begin Source excerpt

No, the words above are not from one of the officers who rode toward the Little Bighorn with Lt. Col. George Armstrong Custer in June 1876 but managed to survive what will forever be the most famous battle of the Indian wars. Historians sometimes lavish attention on one monumental battle, while virtually ignoring others of genuine significance. Such is the case with the Battle of the Little Bighorn, fought on June 25 and 26, 1876, and the Battle of the Rosebud, fought eight days earlier and just 30 miles away. The scene above, written by Brig. Gen. George Crook’s aide-de-camp Captain Azor H. Nickerson, describes the opening moments of the unsung June 17 clash.
The Battle of the Rosebud pitted the vaunted warrior Crazy Horse and his allied Lakota Sioux and Northern Cheyenne bands against the greatest Indian fighter the U.S. Army had at the time—that is, Crook not Custer. Celebrated chiefs of the friendly tribes, swaggering scouts, brave men and women of the hostile bands, packers, miners, newspaper reporters in the thick of the action and one special correspondent known as "Z" who was also an officer—all were elements of this legendary Montana Territory fight that was soon and forevermore overshadowed by what followed in the same territory.
General Crook and his impressive column of just under 1,000 soldiers (from the 2nd and 3rd cavalries and 4th and 9th infantries) left Fort Fetterman in east-central Wyoming Territory on May 29, 1876. The campaign could be considered Round 2 in Crook’s attempt to corral the hostile warriors of the northern Plains. An earlier foray in March of the same year had not gone well. Crook had relied on Colonel Joseph J. Reynolds to locate and attack a village on the Powder River in Montana Territory. Locate it he did, but the action did not unfold as planned, and the chance for a critical victory evaporated due to mistakes (including not guarding the ponies taken from the Indians, thus allowing the warriors to steal them back). Heads rolled because of that failure, and Reynolds’ superiors laid the blame squarely at his feet, court-martialing him and forcing him to resign. Crook was determined not to let such a thing happen again.

end Source excerpt

**Problem to work on:**
Give every person in the excerpt on the Battle of the Rosebud whose name appears with a military rank, and include that rank. The lines that follow come from a different source.

begin Dataset extract

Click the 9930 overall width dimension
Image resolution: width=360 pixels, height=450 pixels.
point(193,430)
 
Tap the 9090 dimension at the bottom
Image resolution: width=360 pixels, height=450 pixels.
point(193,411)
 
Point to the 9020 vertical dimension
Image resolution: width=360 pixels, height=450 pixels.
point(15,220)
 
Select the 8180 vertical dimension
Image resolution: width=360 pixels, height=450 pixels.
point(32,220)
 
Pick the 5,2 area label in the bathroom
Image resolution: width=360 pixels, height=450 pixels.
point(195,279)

end Dataset extract
begin Dataset extract

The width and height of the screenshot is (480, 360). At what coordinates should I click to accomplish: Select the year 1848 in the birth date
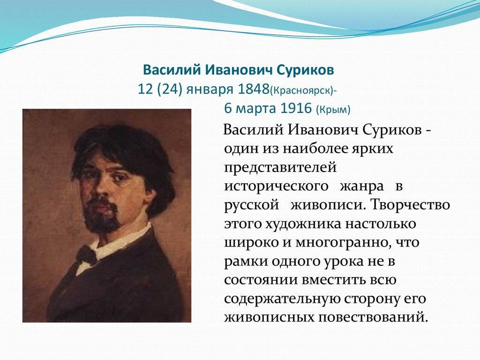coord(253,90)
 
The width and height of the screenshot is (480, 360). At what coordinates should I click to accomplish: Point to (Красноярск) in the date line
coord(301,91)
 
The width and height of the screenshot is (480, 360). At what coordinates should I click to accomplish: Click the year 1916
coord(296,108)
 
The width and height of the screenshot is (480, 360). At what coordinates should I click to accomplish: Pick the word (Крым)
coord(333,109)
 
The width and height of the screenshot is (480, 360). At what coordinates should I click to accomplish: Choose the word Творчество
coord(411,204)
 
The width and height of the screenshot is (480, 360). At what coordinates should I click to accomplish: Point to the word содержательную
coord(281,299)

end Dataset extract

**Complete response:**
- Lt. Col. George Armstrong Custer
- Brig. Gen. George Crook
- Captain Azor H. Nickerson
- Colonel Joseph J. Reynolds